### EXERCISE
Look through the material below. Return exactly the lines from the one with "Screen dimensions: 1200x676" through the one with "Task: Tap the bottom search magnifier tab", both included.

○ ○ ○ ○ ○

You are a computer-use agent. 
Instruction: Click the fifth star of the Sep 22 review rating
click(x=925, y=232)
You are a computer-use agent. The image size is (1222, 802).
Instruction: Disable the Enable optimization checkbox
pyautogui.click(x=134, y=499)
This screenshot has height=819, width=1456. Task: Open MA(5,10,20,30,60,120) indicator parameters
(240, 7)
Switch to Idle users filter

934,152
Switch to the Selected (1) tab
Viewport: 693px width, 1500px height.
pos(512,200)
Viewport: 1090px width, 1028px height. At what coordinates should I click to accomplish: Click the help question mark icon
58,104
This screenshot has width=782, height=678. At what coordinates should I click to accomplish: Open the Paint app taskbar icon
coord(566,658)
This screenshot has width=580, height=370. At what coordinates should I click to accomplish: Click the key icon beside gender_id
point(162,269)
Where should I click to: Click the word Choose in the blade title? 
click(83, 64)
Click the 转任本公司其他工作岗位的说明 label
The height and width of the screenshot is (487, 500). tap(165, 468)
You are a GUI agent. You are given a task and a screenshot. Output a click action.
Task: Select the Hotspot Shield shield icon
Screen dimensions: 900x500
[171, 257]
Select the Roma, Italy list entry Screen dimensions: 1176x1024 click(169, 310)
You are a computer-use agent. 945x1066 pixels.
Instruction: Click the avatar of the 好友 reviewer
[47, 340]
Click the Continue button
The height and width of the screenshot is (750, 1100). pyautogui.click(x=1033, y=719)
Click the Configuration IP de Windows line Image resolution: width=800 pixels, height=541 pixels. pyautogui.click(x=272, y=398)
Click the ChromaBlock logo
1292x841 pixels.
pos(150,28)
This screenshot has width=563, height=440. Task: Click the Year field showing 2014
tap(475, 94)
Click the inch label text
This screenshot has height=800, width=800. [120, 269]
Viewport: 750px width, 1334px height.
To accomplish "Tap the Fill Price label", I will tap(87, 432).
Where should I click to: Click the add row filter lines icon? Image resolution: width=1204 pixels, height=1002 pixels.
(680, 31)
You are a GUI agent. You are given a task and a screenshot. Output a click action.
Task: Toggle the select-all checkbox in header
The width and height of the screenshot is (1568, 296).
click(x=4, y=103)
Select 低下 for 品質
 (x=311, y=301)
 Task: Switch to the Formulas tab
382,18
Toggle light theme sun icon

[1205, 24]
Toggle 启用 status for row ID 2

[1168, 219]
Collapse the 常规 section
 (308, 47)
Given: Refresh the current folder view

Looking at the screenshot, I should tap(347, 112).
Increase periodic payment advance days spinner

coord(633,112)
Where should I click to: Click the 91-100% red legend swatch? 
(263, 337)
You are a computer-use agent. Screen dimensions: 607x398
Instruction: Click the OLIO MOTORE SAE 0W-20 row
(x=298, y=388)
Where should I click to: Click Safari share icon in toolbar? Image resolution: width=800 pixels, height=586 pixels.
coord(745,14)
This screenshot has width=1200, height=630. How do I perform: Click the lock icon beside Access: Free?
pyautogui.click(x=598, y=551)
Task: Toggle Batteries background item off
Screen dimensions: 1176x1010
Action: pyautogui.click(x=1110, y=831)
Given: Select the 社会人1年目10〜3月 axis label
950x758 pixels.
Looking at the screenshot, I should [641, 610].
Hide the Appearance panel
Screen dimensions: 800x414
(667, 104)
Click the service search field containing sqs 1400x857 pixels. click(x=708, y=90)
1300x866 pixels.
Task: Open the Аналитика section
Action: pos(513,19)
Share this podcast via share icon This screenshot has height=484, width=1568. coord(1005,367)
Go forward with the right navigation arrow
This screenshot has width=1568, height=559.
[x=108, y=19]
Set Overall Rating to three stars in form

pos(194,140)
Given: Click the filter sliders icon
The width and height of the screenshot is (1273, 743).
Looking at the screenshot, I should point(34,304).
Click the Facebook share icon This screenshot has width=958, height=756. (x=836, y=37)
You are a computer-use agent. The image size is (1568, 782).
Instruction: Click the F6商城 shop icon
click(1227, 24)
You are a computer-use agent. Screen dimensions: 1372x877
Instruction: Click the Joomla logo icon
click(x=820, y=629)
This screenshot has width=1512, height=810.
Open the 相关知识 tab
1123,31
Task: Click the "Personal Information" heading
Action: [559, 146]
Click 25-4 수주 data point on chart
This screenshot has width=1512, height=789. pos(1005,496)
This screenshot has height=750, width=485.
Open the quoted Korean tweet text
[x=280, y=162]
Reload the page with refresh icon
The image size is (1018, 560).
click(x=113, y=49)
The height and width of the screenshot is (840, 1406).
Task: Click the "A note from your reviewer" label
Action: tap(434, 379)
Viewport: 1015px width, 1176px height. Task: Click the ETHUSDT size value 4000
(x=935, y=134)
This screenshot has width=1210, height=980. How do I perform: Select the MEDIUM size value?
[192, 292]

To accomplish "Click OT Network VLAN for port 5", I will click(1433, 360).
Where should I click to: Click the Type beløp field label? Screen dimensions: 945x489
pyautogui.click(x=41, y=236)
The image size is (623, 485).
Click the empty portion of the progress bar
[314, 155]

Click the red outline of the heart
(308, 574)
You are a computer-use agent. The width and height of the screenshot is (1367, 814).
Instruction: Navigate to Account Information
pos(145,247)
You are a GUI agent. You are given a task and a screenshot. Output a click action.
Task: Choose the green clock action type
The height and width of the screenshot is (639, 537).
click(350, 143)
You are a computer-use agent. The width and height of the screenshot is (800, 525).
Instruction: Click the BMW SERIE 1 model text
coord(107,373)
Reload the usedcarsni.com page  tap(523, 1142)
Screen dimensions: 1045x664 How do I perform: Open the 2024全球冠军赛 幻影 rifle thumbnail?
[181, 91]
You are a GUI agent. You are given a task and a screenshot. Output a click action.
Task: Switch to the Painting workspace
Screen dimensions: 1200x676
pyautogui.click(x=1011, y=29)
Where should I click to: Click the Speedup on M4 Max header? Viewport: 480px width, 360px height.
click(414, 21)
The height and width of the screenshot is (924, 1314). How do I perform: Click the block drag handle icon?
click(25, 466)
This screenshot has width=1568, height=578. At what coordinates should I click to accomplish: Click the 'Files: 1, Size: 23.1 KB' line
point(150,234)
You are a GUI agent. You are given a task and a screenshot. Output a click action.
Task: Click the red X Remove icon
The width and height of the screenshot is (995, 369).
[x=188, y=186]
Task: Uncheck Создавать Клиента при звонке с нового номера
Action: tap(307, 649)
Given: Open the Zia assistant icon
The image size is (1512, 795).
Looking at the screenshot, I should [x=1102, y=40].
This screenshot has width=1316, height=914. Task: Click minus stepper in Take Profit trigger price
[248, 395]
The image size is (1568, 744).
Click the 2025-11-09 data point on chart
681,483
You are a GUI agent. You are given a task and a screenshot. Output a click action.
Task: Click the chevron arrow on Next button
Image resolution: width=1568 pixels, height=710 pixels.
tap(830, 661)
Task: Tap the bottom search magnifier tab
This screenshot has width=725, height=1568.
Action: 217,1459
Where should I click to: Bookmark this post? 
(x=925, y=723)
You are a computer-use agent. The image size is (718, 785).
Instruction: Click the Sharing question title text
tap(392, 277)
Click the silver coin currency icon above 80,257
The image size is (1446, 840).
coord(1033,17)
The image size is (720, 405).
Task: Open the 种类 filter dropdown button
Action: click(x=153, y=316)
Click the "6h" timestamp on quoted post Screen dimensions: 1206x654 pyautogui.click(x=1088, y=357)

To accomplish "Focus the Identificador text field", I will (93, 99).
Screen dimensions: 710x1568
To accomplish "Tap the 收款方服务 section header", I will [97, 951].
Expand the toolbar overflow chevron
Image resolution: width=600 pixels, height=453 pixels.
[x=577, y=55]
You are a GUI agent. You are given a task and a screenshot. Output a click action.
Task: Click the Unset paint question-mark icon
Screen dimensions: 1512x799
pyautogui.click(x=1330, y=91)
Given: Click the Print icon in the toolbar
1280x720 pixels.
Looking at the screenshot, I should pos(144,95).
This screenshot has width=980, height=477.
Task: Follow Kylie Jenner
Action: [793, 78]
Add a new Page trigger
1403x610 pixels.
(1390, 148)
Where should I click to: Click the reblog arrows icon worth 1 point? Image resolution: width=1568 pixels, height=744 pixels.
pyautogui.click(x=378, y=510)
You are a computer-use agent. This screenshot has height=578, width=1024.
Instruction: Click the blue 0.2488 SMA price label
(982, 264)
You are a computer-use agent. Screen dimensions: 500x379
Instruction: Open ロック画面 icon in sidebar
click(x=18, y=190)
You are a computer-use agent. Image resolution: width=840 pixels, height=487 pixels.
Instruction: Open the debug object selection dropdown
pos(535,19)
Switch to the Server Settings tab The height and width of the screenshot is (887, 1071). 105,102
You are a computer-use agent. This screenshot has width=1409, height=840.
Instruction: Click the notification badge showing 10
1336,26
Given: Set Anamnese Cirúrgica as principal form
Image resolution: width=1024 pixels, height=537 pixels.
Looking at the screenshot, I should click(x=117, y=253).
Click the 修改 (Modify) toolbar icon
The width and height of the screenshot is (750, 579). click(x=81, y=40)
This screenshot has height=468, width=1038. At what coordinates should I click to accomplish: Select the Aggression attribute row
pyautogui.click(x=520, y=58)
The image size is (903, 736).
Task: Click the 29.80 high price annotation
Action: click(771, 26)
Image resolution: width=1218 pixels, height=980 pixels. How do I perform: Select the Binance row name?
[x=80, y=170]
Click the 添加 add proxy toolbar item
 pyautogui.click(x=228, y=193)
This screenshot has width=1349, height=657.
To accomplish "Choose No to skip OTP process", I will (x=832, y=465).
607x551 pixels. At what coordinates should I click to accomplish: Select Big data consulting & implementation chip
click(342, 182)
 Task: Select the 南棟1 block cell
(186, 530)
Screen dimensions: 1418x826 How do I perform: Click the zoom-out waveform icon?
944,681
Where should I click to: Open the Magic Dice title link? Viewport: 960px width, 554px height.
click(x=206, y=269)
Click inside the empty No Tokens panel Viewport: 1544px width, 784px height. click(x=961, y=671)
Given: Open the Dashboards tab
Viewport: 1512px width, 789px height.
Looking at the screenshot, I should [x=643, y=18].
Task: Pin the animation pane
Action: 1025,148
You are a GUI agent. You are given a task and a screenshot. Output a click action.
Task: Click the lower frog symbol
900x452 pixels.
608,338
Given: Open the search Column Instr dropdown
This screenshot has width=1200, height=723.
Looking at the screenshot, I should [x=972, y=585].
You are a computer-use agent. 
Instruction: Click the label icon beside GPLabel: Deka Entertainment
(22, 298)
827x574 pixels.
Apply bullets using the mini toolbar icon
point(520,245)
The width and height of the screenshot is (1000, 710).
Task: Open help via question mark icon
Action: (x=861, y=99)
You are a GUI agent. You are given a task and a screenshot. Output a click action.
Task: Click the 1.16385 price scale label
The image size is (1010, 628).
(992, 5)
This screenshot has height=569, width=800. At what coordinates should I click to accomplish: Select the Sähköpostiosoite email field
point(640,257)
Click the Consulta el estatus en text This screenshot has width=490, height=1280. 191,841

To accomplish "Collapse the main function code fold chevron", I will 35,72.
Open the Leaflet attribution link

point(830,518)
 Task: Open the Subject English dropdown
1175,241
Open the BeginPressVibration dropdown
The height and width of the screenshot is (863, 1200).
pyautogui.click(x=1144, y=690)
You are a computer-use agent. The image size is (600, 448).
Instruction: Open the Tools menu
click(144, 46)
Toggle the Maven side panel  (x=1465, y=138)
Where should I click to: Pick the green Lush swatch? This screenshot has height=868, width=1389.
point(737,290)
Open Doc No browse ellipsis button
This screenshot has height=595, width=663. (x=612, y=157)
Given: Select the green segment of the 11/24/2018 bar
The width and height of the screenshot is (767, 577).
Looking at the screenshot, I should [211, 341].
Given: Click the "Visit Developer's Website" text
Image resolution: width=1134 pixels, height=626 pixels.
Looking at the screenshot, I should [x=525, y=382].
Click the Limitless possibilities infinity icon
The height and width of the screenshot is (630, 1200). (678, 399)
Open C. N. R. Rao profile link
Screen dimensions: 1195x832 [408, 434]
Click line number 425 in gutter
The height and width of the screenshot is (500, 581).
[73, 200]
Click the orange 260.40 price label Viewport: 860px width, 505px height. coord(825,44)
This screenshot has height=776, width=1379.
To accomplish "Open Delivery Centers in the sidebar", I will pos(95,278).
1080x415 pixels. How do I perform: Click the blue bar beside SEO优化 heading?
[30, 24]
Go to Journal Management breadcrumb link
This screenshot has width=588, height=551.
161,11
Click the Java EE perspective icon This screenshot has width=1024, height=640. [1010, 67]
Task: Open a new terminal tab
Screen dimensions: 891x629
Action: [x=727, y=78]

○ ○ ○ ○ ○

### RESPONSE AREA
Screen dimensions: 1200x676
pyautogui.click(x=1011, y=29)
Where should I click to: Click the Speedup on M4 Max header? Viewport: 480px width, 360px height.
click(414, 21)
The height and width of the screenshot is (924, 1314). How do I perform: Click the block drag handle icon?
click(25, 466)
This screenshot has width=1568, height=578. At what coordinates should I click to accomplish: Click the 'Files: 1, Size: 23.1 KB' line
point(150,234)
You are a GUI agent. You are given a task and a screenshot. Output a click action.
Task: Click the red X Remove icon
The width and height of the screenshot is (995, 369).
[x=188, y=186]
Task: Uncheck Создавать Клиента при звонке с нового номера
Action: tap(307, 649)
Given: Open the Zia assistant icon
The image size is (1512, 795).
Looking at the screenshot, I should [x=1102, y=40].
This screenshot has width=1316, height=914. Task: Click minus stepper in Take Profit trigger price
[248, 395]
The image size is (1568, 744).
Click the 2025-11-09 data point on chart
681,483
You are a GUI agent. You are given a task and a screenshot. Output a click action.
Task: Click the chevron arrow on Next button
Image resolution: width=1568 pixels, height=710 pixels.
tap(830, 661)
Task: Tap the bottom search magnifier tab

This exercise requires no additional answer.